Design for an overmantel

Details
Philip Wilson Steer, O.M., N.E.A.C. (1860-1942)
Design for an overmantel
signed and inscribed 'P.W. Steer inv et pinxt' (lower left) and further inscribed and dated 'Recte/et/Suaviter/1904' (on the rock on the left)
oil on canvas
34½ x 39¼ in. (87.7 x 99.7 cm.)
Provenance
L.A. Harrison, his sale; Sotheby's, London, 9 July 1969, lot 12A.
Anonymous sale; Sotheby's, London, 22 April 1970, lot 238.
Literature
D.S. MacColl, Life Work and Setting of Philip Wilson Steer, London, 1945, p. 206.
B. Laughton, Philip Wilson Steer 1860-1942, Oxford, 1971, no. 335.
Exhibited
Liverpool, New English Art Club Exhibition, 1905, no. 56 as Decoration for an Overmantel.
London, Christie's, New English Art Club Centenary Exhibition, August-September 1986, no. 114.
Special Notice
No VAT will be charged on the hammer price, but VAT at 15% will be added to the buyer's premium which is invoiced on a VAT inclusive basis.

Lot Essay

Steer painted this canvas to hang above the mantlepiece of the principle room on the first floor of his house at 109 Cheyne Walk. Although he had a studio at the top of the house, he preferred to use the drawing room as both a reception room and studio. It was elegantly furnished with furniture of the Louis XVI and Regency periods, Aubusson carpets and floral chintz, while a small room at the back was used to stack canvases and other painting paraphenalia. The walls were hung with a large collection of his own work, together with Sickert's portrait of himself as a youth, paintings by Couture and Greaves and watercolours by such friends as Sargent and Tonks.

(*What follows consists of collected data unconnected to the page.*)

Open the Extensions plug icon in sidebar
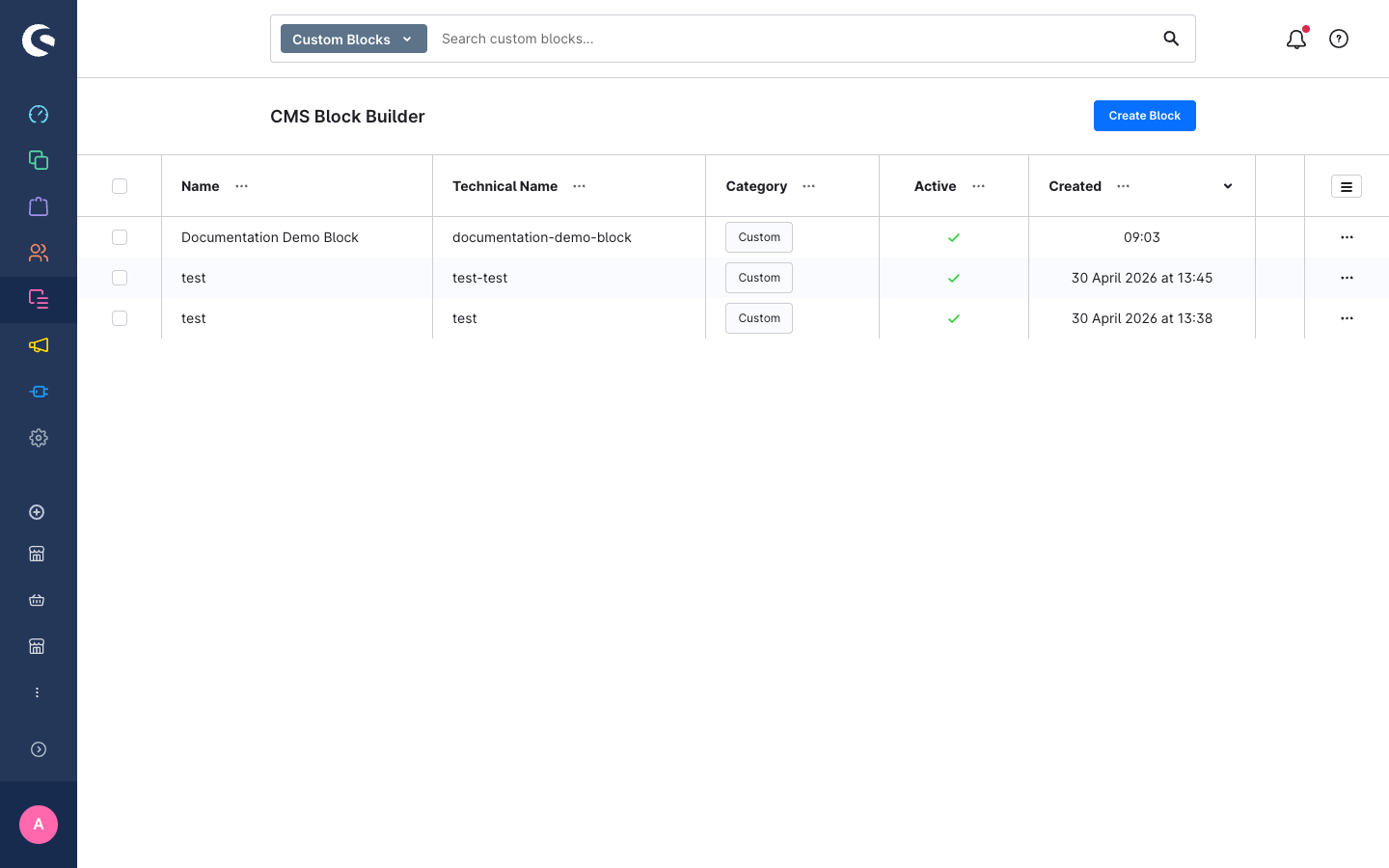 pos(39,392)
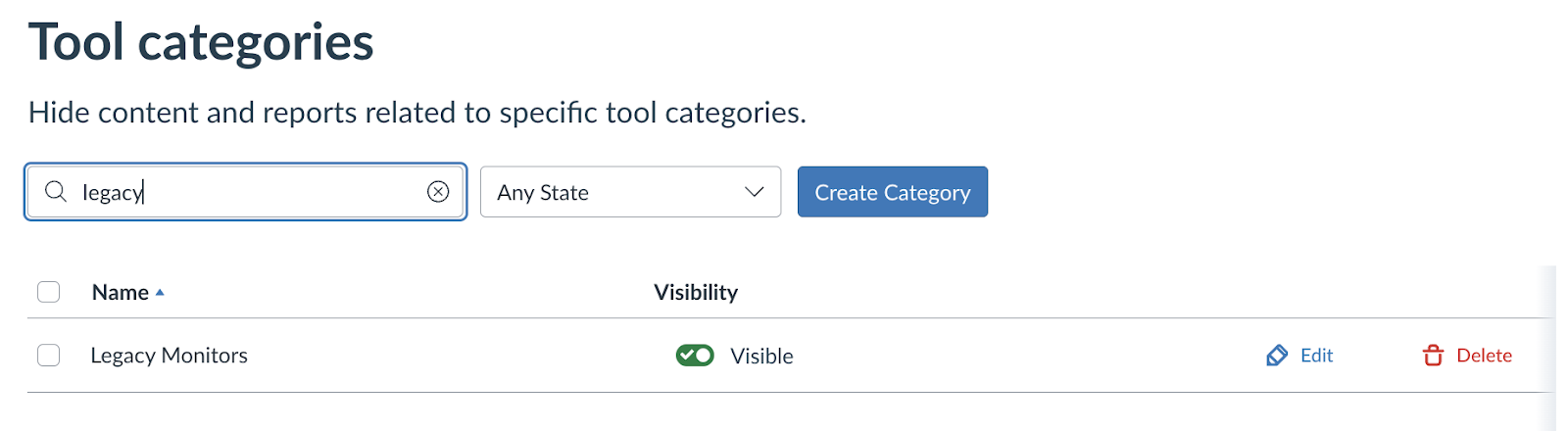Click the Create Category button
Image resolution: width=1568 pixels, height=431 pixels.
pos(892,192)
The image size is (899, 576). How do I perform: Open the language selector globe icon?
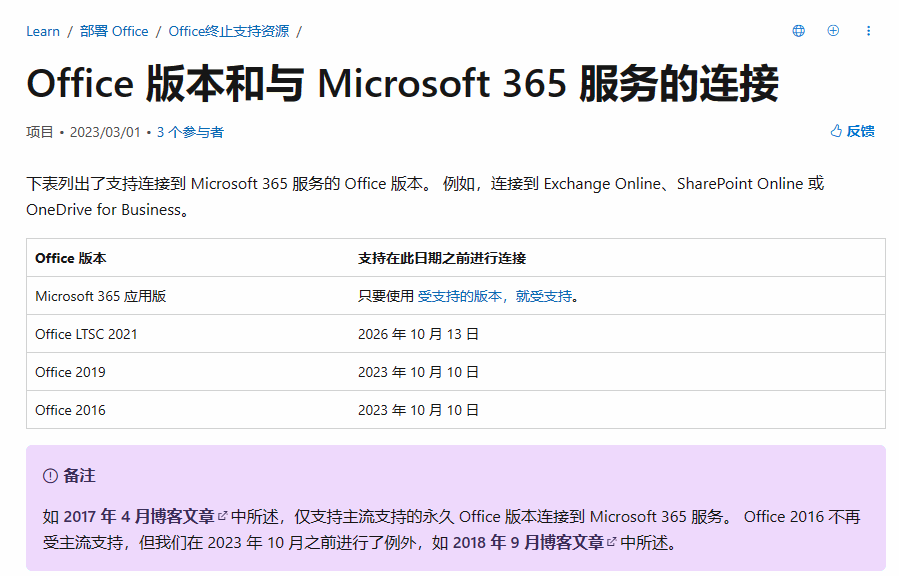click(x=798, y=31)
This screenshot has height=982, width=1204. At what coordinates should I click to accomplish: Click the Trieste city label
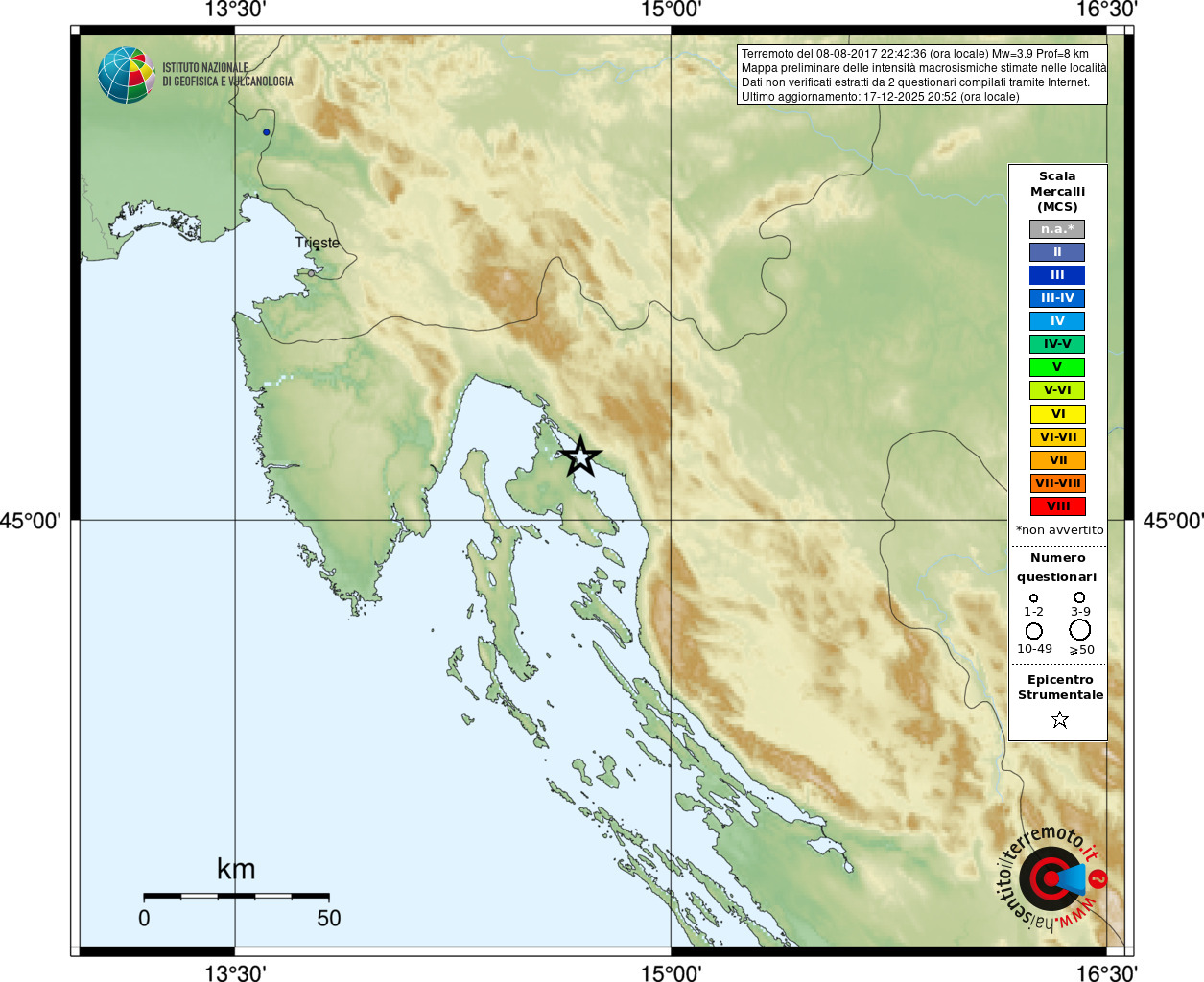(318, 244)
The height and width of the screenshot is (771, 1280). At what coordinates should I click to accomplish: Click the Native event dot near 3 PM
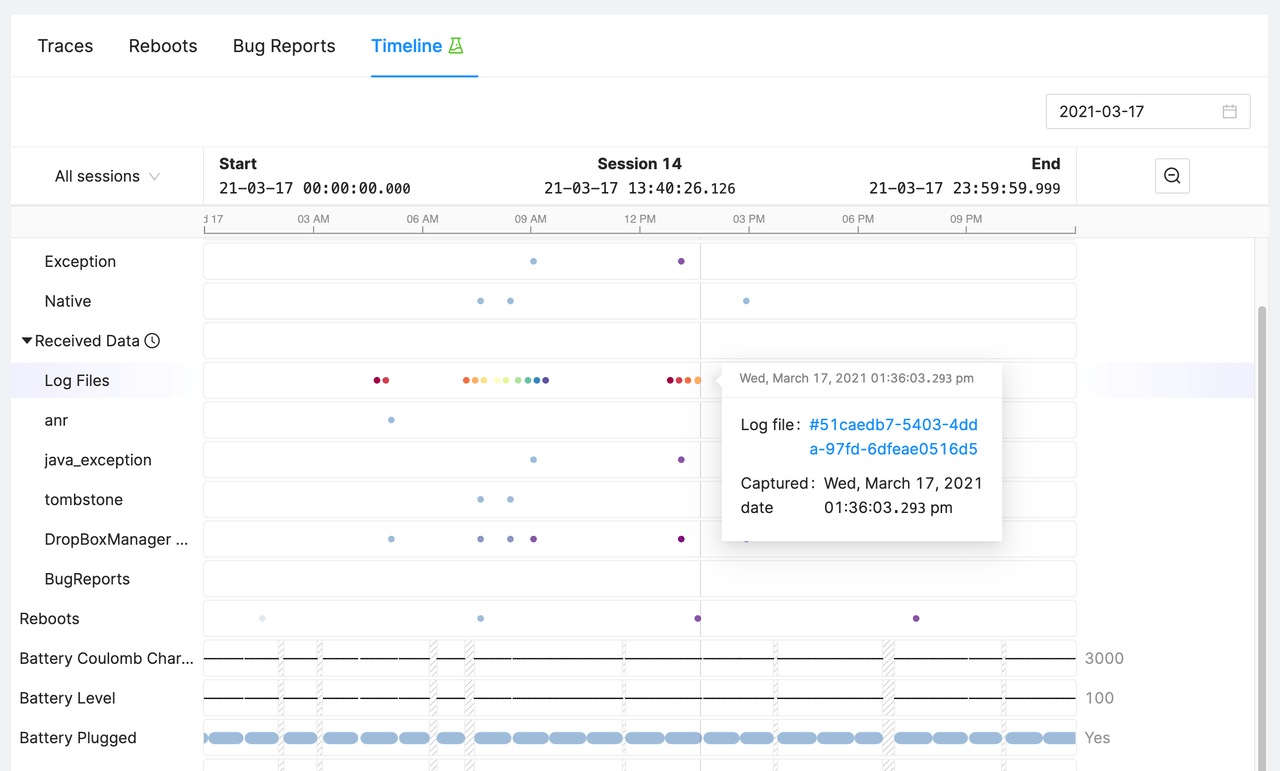[746, 301]
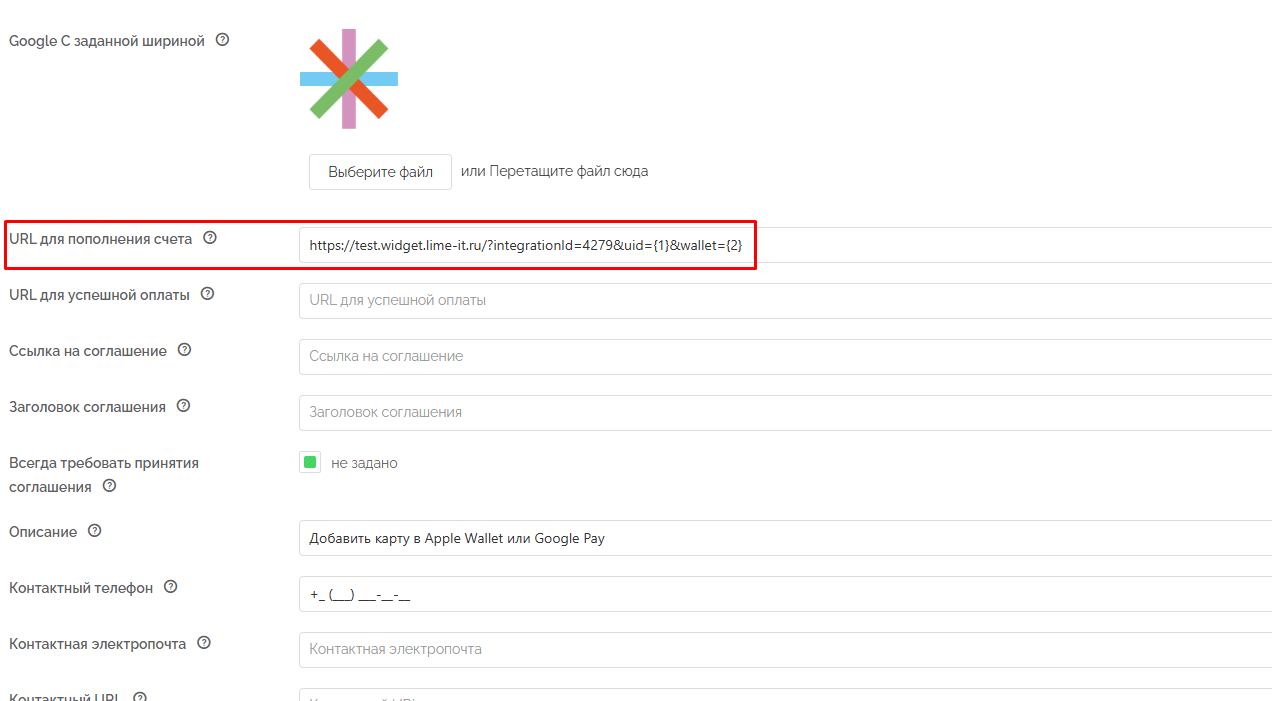This screenshot has height=701, width=1272.
Task: Click help icon for Всегда требовать принятия соглашения
Action: click(x=110, y=486)

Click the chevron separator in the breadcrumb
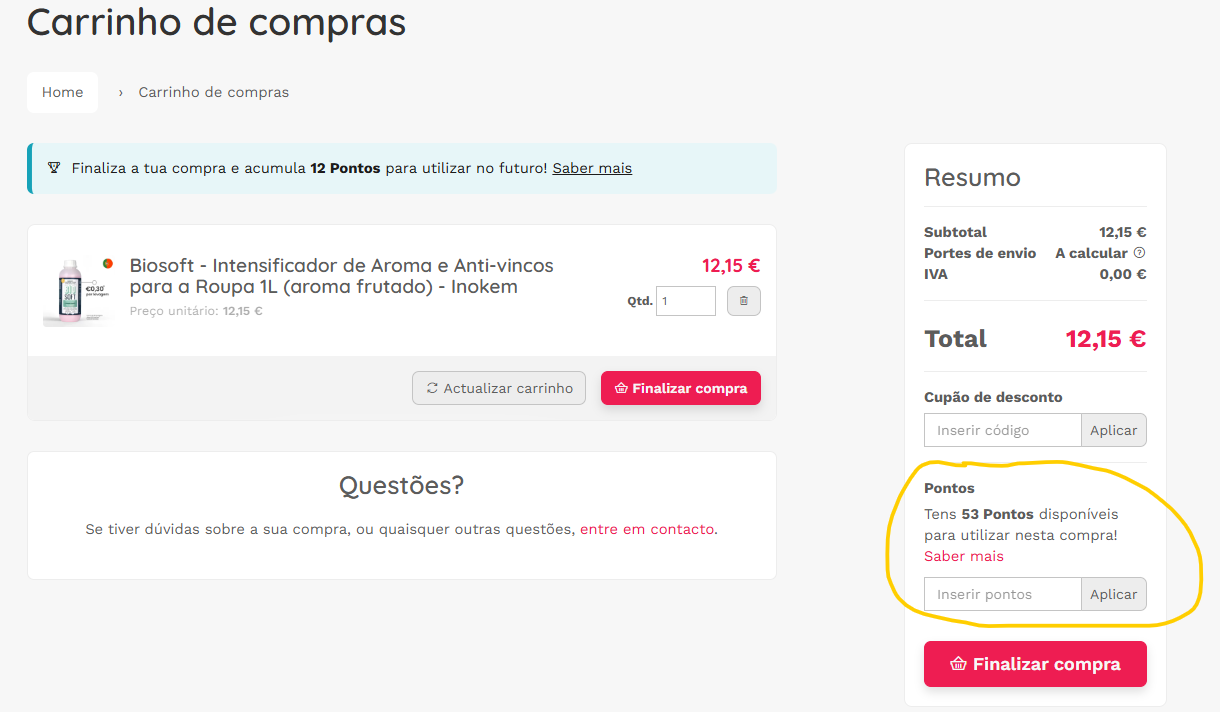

The overmantel formed a centrepiece for this ensemble. Steer was influenced both by the painters of the French Rococco: Boucher, Watteau and Fragonard, and also the landscape tradition of Gainsborough onwards. The picture was intended to link the interior and exterior of his house: beyond the flower basket, drapery and globe, the Thames and Battersea is evoked as a Claudian ruin. Recte et Suaviter translates as 'Justly, and mildly': the significance of the title remains elusive.

The overmantel passed from Steer to Laurence Alexander Harrison (1867-1937), a close friend, neighbour (at 46 Cheyne Walk) and patron.